Embora seja surda de nascença, só aos dois anos os pais da esgrimista conseguiram perceber que havia algo de errado. A partir desse momento, seguiram-se muitas horas de terapia da fala, enquanto Marta, natural de Gaia, frequentava o ensino normal, excluindo a hipótese de uma escola para pessoas com deficiências auditivas.
Aprendizagem
"Era uma criança que nunca tinha ouvido até colocar o meu aparelho auditivo e houve um grande trabalho de aprendizagem da fala e de articulação das palavras", contou, ao JN, a atleta de 23 anos. Marta considera-se uma sortuda por ter tido o apoio dos colegas de turma com quem foi partilhando o ensino, que sempre a ajudaram a integrar-se. Para compensar a falta de audição, a leitura labial tem sido uma arma muito importante no dia a dia de Marta, que tem "entre 80 a 90% de surdez".
"Nunca fui o centro das atenções, mas nunca fui renegada. E sempre que tinha dificuldades houve grandes pilares que me ajudaram. Além dos meus pais, que tiveram um grande impacto para que conseguisse ter uma vida normal", acrescentou.
Além de estar prestes a terminar o mestrado em Medicina, no Instituto de Ciências Biomédicas Abel Salazar, no Porto, Marta é uma das esgrimistas de maior sucesso a nível nacional. Além de já ter praticado, de forma amadora, ténis, natação e ballet, é na esgrima que tem representado Portugal e o Sport Club do Porto. A aventura na modalidade começou no desporto escolar, quando estava no 7.º ano. Entretanto, já foi multicampeã nacional absoluta, contando ainda com participações em europeus e mundiais. Só não entra em mais competições por não dispor de verbas suficientes para tal e os apoios institucionais são residuais.

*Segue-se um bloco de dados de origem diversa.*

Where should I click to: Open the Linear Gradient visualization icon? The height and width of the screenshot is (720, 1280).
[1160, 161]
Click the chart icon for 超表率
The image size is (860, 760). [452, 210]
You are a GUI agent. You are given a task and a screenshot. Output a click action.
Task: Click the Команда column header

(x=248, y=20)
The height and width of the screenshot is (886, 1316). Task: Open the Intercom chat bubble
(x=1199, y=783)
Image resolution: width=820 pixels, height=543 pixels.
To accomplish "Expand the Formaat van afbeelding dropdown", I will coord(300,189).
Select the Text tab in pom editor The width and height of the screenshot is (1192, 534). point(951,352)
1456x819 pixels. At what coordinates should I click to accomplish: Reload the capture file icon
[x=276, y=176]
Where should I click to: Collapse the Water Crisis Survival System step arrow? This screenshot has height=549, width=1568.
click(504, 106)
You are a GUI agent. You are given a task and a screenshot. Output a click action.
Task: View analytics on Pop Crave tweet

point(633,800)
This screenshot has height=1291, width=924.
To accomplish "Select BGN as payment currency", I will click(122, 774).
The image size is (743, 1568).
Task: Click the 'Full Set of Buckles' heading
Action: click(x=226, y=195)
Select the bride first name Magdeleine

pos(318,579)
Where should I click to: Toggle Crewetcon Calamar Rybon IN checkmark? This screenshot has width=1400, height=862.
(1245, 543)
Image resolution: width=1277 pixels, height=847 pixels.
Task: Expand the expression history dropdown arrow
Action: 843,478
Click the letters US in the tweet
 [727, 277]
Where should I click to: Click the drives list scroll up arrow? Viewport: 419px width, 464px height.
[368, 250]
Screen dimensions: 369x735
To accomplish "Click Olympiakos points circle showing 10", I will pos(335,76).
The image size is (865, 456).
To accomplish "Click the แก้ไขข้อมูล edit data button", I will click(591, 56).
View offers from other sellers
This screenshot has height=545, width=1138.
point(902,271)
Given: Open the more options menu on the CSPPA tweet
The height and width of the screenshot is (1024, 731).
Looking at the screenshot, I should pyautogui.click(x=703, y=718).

"Em muitas provas só consegui participar porque tenho patrocínios. Aliás, quando competimos com atletas que têm outras condições de treino e outras ajudas notamos muito a diferença e começamos a questionar se vale a pena todo o esforço", salientou Marta, que garante não haver interferência da surdez na hora de defrontar as adversárias de florete na mão.
Disciplina
A chave do sucesso é mesmo a disciplina. "Dá tempo para tudo. Claro que às vezes temos que fazer cedências e mudar a rotina, mas quero ser sempre a melhor em tudo. Melhor filha, amiga, atleta e estudante", completou, lamentando a "falta de investimento no desporto português".
Quanto à Medicina, que quer seguir, ainda não tem a certeza do caminho, aguardando pela média final para perceber onde vai encaixar melhor.
“Nunca desliguei o aparelho quando estão a falar comigo, mas, por vezes, quando vou no metro gosto de o desligar e seguir viagem tranquila. Aí sim, é uma grande vantagem quando quero estar só com os meus pensamentos", concluiu Marta Caride, que nunca se deixou definir pela incapacidade.